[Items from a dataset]
**********

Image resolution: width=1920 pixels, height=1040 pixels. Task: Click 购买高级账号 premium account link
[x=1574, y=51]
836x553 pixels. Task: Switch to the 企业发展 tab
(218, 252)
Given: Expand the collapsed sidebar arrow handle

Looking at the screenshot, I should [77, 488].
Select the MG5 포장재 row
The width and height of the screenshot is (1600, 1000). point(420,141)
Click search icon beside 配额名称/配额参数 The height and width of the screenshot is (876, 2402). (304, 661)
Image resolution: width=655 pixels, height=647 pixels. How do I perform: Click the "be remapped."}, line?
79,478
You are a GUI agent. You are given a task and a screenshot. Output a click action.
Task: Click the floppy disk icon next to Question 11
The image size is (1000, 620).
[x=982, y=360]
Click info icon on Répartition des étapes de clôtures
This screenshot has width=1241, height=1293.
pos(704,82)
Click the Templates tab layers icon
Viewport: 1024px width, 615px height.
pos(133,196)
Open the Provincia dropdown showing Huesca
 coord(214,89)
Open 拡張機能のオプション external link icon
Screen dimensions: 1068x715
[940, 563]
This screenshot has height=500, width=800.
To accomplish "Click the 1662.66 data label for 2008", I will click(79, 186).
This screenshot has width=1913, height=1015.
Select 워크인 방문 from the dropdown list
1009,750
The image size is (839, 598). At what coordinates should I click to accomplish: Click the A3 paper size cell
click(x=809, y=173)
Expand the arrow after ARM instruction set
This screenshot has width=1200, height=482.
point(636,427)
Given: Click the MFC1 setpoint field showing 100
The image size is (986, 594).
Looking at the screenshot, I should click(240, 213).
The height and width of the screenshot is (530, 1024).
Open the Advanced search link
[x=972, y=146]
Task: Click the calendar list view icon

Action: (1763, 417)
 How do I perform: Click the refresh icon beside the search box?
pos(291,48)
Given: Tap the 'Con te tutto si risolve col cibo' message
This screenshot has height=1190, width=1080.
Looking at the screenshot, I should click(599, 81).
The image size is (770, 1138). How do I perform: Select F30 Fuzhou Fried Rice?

**********

A faithful copy of all the records is required.

:: Solution to this exercise ::
Image resolution: width=1920 pixels, height=1040 pixels. Task: Click 购买高级账号 premium account link
[x=1574, y=51]
836x553 pixels. Task: Switch to the 企业发展 tab
(218, 252)
Given: Expand the collapsed sidebar arrow handle

Looking at the screenshot, I should [77, 488].
Select the MG5 포장재 row
The width and height of the screenshot is (1600, 1000). point(420,141)
Click search icon beside 配额名称/配额参数 The height and width of the screenshot is (876, 2402). (304, 661)
Image resolution: width=655 pixels, height=647 pixels. How do I perform: Click the "be remapped."}, line?
79,478
You are a GUI agent. You are given a task and a screenshot. Output a click action.
Task: Click the floppy disk icon next to Question 11
The image size is (1000, 620).
[x=982, y=360]
Click info icon on Répartition des étapes de clôtures
This screenshot has width=1241, height=1293.
pos(704,82)
Click the Templates tab layers icon
Viewport: 1024px width, 615px height.
pos(133,196)
Open the Provincia dropdown showing Huesca
 coord(214,89)
Open 拡張機能のオプション external link icon
Screen dimensions: 1068x715
[940, 563]
This screenshot has height=500, width=800.
To accomplish "Click the 1662.66 data label for 2008", I will click(79, 186).
This screenshot has width=1913, height=1015.
Select 워크인 방문 from the dropdown list
1009,750
The image size is (839, 598). At what coordinates should I click to accomplish: Click the A3 paper size cell
click(x=809, y=173)
Expand the arrow after ARM instruction set
This screenshot has width=1200, height=482.
point(636,427)
Given: Click the MFC1 setpoint field showing 100
The image size is (986, 594).
Looking at the screenshot, I should click(240, 213).
The height and width of the screenshot is (530, 1024).
Open the Advanced search link
[x=972, y=146]
Task: Click the calendar list view icon

Action: (1763, 417)
 How do I perform: Click the refresh icon beside the search box?
pos(291,48)
Given: Tap the 'Con te tutto si risolve col cibo' message
This screenshot has height=1190, width=1080.
Looking at the screenshot, I should click(599, 81).
The image size is (770, 1138). How do I perform: Select F30 Fuzhou Fried Rice?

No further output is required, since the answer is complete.